Geocaching is a world-wide treasure hunting game, played in the great outdoors with the aid of a handheld GPS (Global Positioning System) unit. The fundamental goal is to locate hidden containers (called “geocaches”, or more familiarly, “caches”) and then share the experience online with the geocaching community.
Sound simple? It is. But there are many variations and auxiliary activities associated with geocaching, that make it an exciting and dynamic adventure. Future articles will address some of these variations, but for now let’s examine the basics.
Choosing a geocache: First, you need to choose a geocache that you want to seek. Hidden geocaches are logged into an online database by their owners. The online database organizes all geocaches by their location, based on geographic coordinates. In addition to providing details about the cache location, the online listing also gives general information about the cache, a description of the container size, and an overall rating of the difficulty level. These details make choosing a geocache fairly straightforward, no matter where you happen to be in the world.
There are several geocaching websites that list available caches. The most popular is www.Geocaching.com. While this one lists the most caches in its database, there are also others such as www.NaviCache.com, www.TerraCaching.com and www.GPSgames.org, that are worth looking into..
A typical handheld GPS unit.
(Photo by Linda Blaszka)
Seeking a geocache: Typically, you will need a handheld GPS unit to seek a geocache. If you don’t own a GPS unit, there are other options available.
Smartphones can often be used to navigate to geocaches when used in conjunction with a geocaching application such as the Groundspeak app for iPhone, or the Geocache Navigator app for Blackberry. Another option might be to check with your local library, as many now have GPS units available for loan. And lastly, there are a multitude of used GPS units for sale at a fraction of the retail cost, in the “GPS Garage Sale” on Geocaching.com.
Once your GPS unit or smartphone is locked onto a geocache’s location coordinates, you can usually get within a close proximity of the hidden cache. However, locating a cache is not as cut and dry as it may seem. GPS units have an accuracy of anywhere between 10 feet and 40 feet or greater. This means that in some cases, you will really need to look around and search for the cache. This, of course, is half the fun. And seeing that cache containers range in size from something as large as a shoebox, to something as small as the tip of your pinky finger, this can prove to be a challenging task; something along the lines of finding the proverbial needle in a haystack, if you will.
The sweet swag of a successful geocache find.
(Photo by Linda Blaszka)
Finding a geocache: Once found, the cache will present you with several things. At the very least, there will be a log to sign. Typical signatures include your geocaching alias, the date, and if space permits, a few words about your experience. Depending on the size of the cache container, there may or may not be a pencil provided, so always bring your own. The other thing you might find in your cache, depending on it’s size, is “swag”. The term “swag” refers to the prizes that are traded within the cache container itself . These rewards are of particular interest to young geocachers, and a fun part of the adventure.

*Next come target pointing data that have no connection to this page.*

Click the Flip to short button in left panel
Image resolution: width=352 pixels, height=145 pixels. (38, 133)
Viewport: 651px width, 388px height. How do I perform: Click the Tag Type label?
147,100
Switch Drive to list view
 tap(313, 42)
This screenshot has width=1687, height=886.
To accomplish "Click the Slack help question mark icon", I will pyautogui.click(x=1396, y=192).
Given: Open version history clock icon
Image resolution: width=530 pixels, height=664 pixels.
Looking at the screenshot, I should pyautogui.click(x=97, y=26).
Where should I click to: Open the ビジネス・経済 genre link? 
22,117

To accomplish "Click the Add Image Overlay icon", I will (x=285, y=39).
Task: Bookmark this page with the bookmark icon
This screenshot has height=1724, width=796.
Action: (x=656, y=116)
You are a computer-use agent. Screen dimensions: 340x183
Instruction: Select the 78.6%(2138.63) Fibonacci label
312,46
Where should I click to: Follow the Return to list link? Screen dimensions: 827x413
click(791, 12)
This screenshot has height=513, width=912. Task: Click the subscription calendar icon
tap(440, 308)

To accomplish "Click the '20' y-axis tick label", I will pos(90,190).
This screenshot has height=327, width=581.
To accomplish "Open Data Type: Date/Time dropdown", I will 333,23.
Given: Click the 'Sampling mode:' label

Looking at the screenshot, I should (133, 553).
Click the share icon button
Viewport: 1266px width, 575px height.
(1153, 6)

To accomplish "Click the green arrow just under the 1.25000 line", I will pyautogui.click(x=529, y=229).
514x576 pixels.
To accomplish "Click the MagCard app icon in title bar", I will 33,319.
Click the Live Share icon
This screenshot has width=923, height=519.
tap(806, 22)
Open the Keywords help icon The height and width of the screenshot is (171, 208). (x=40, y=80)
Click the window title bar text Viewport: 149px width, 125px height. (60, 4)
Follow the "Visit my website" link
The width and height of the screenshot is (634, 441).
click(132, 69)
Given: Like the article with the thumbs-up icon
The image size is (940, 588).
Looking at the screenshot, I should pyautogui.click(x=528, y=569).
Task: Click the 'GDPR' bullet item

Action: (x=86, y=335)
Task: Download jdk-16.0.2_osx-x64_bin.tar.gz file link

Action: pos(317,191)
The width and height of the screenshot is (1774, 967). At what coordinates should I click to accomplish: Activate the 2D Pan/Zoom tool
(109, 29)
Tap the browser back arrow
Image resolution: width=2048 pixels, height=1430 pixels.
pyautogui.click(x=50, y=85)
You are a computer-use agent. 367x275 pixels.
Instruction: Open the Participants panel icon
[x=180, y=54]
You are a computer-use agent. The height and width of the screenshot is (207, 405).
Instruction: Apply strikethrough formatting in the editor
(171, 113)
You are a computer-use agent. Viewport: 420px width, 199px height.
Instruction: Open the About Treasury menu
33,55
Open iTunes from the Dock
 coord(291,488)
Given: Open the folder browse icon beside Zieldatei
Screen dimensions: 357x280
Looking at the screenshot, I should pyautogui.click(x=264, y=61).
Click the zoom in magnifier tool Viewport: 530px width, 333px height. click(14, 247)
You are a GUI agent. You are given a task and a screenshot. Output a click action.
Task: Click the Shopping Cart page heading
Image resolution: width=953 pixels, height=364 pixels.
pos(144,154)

After completing a geocaching excursion, it is a good idea to visit the website where you found the cache listing and log your experience there as well. You will begin to build not only a statistical inventory, but also a chronicle of your geocache experiences.
It’s also worth noting that not every geocacher finds the cache. Some finds are certainly easier than others and all geocachers, regardless of their experience, have logged a cache simply with the letters “DNF”. For those not yet familiar with geocaching terminology, this is an acronym for “Did Not Find”. Not that this matters much to most geocachers. Geocaching is about the journey, after all. And with an emphasis on family, community and environmental values, geocaching is a pastime that will broaden your horizions, and lead you to places you may not have otherwise experienced. And that, of course, is the true reward.